Now, it’s important to note that when economists talk about a public good, they mean a good that is non-rivalrous and non-excludable.  This means that one person’s consumption of the good does not detract from another person’s consumption of it, and that it is difficult or prohibitively expensive to exclude people from using it so that they could be charged for their use.  There are varying degrees of these two dimensions for different goods, but the purest example of a public good cited is national defense.

Lots of activists and politicians clamor for the government to provide things as public goods, but saying so doesn’t make it so.  A private good, which is excludable and rivalrous, is usually best provided on a market, where it is efficient.  You can prevent me from eating an ice cream cone, and your consumption of an ice cream cone diminishes my ability to enjoy it.  The justification for government provision of public goods is much more solid.

Is charity is a public good?  The first premise of the argument is that people care about one another.  They get utility from helping other people, even strangers.  I see this intuitively, but evolutionary psychology proves this.  To illustrate, suppose that you encounter a desperate stranger who informs you if he does not acquire $10.00 in the next ten minutes to buy medicine, he will die.  No one else around has $10.00.  Suppose you believe all this to be true.  You will probably give him $10.00 if you have it.

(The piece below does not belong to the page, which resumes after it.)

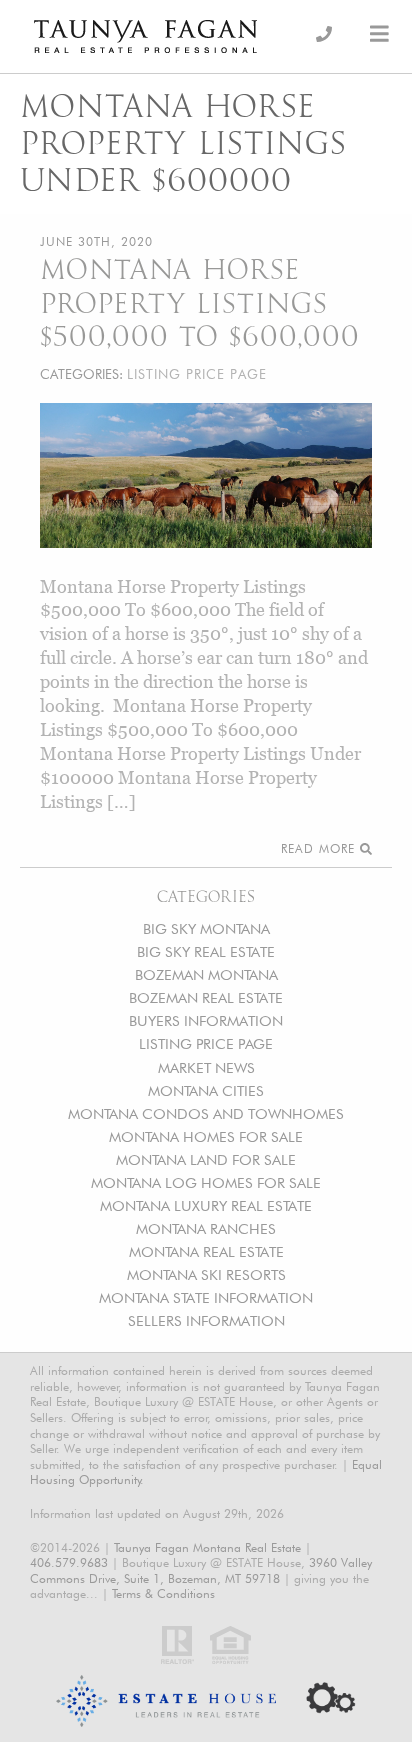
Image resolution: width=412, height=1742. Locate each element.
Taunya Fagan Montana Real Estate (207, 1547)
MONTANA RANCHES (206, 1228)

The second premise of the argument is that when individuals donate to charity, non-donors also get utility from knowing that people are being helped.  The claim is that there is a positive external effect, so there is an incentive to be a free rider.  If people get utility from the actions of others, they will not donate as much as they otherwise would if they only got utility from making the donations themselves.

You can see that the conclusion is for government to tax people and provision charity because private charity does not provide enough.  It is claimed that charity is a public good.  One person’s donation does not diminish utility for another, and it is difficult to exclude a person from feeling good when they know that the poorest in society are cared for by the people who donate.

I take issue with the second premise and therefore the conclusion.  The two premises together constitute a fallacious equivocation.

Yes, people get utility from making a donation, but they do not, in any meaningful amount, get utility from knowing that other donors exist.  My problem is that there is an obvious limit on how much utility people get from knowing about some social problem.  The knowledge must be local for a person to get utility; people can only get utility from helping people that they know about.  It would be silly to ask even a bleeding heart who regularly gives money to beggars how much they’d be willing to donate to a beggar across town that they have never encountered.  The natural capacity to help people, as evidenced by revealed preferences, is certainly not the same thing as utility from the knowledge that people are being helped by others.

These supposed external effects of charity do not really exist in any meaningful way.  People aren’t doing a mental calculation of how much they forgo in donations because other donors cover them.  I concede that this is actually a problem for many, if not most, public goods.  People don’t really know what they might pay for a public good that wouldn’t exist if it were not provided collectively.  Still, regarding charity, people get utility from being involved in giving, not nebulously understanding that donations have been made by other people.

It’s incoherent to suggest that because of positive externalities the government should arbitrarily provision some higher amount of money in a welfare program than what private charities already provide.  Such externalities do not exist.